Task =
Can you return, word for word, the passage of the news report on altered court dockets below, from "On Tuesday, the" up to and including "for their cases."?

Document extract =
=-=-=-=-=
NEWS MEDIA UPDATE   ·   FLORIDA   ·   Secret Courts   ·   Jan. 19, 2007

Public defenders say altered dockets illegal

  • The Florida Public Defender Association has said that prosecutors’ falsifying of court records is against the law and raises ethical concerns.

Jan. 19, 2007  ·   The Florida Public Defender Association has expressed concern about the altering of court dockets, following The Miami Herald‘s November story revealing that Miami-Dade prosecutors falsified criminal records for defendants cooperating with state attorneys.

On Tuesday, the public defender association filed a formal recommendation to the Supreme Court of Florida regarding the sealing of court records and documents.

The association is concerned about not only the criminal implications of falsifying court records, which the association says violates Florida law, but also the ethical issues of the practice, which affects the reliability of court documents and the outcome of criminal defense cases.

The public defenders point out the practical implications of such a massive falsification of records when it describes how assistant public defenders rely on the computer records of the court when researching criminal histories for their cases.

According to the comments filed by the association, “Until the story broke in The Miami Herald, those attorneys had no reason to suspect those records were falsified.”

Since attorneys are familiar with encountering misfiled or missing paper court records, the computer records were actually considered more reliable than their physical counterparts.

The computer records were originally created by deputy clerks making contemporaneous entries as cases come before the circuit court.

Attorneys who trusted the computer records to be accurate would not have any reason to believe that the state attorney’s office falsified computer records. Prosecutors may have violated ethical principles by not correcting criminal history records because they could “lead attorneys to providing incorrect advice to clients,” the public defenders wrote.

The Supreme Court ordered a review of docketing procedures in the state after the Herald revealed last year that hundreds of civil and criminal cases were being shielded from public view on secret dockets.
=-=-=-=-=
Supplied data =
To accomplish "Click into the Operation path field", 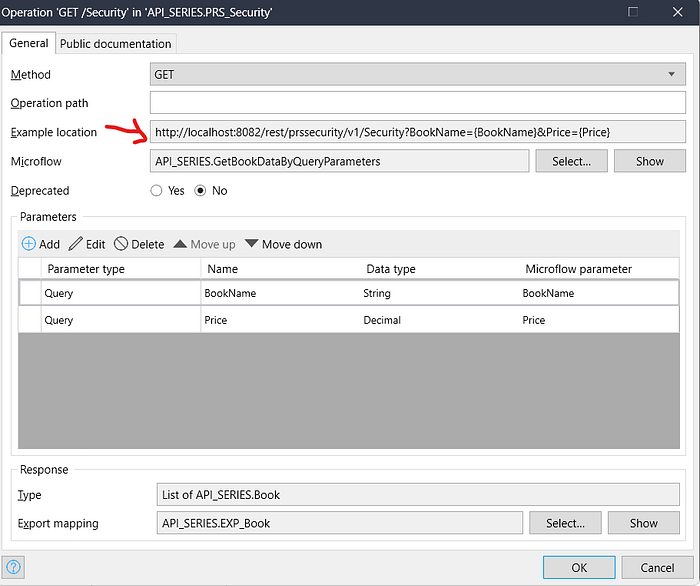I will coord(417,103).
=-=-=-=-=
Output of the exercise =
On Tuesday, the public defender association filed a formal recommendation to the Supreme Court of Florida regarding the sealing of court records and documents.

The association is concerned about not only the criminal implications of falsifying court records, which the association says violates Florida law, but also the ethical issues of the practice, which affects the reliability of court documents and the outcome of criminal defense cases.

The public defenders point out the practical implications of such a massive falsification of records when it describes how assistant public defenders rely on the computer records of the court when researching criminal histories for their cases.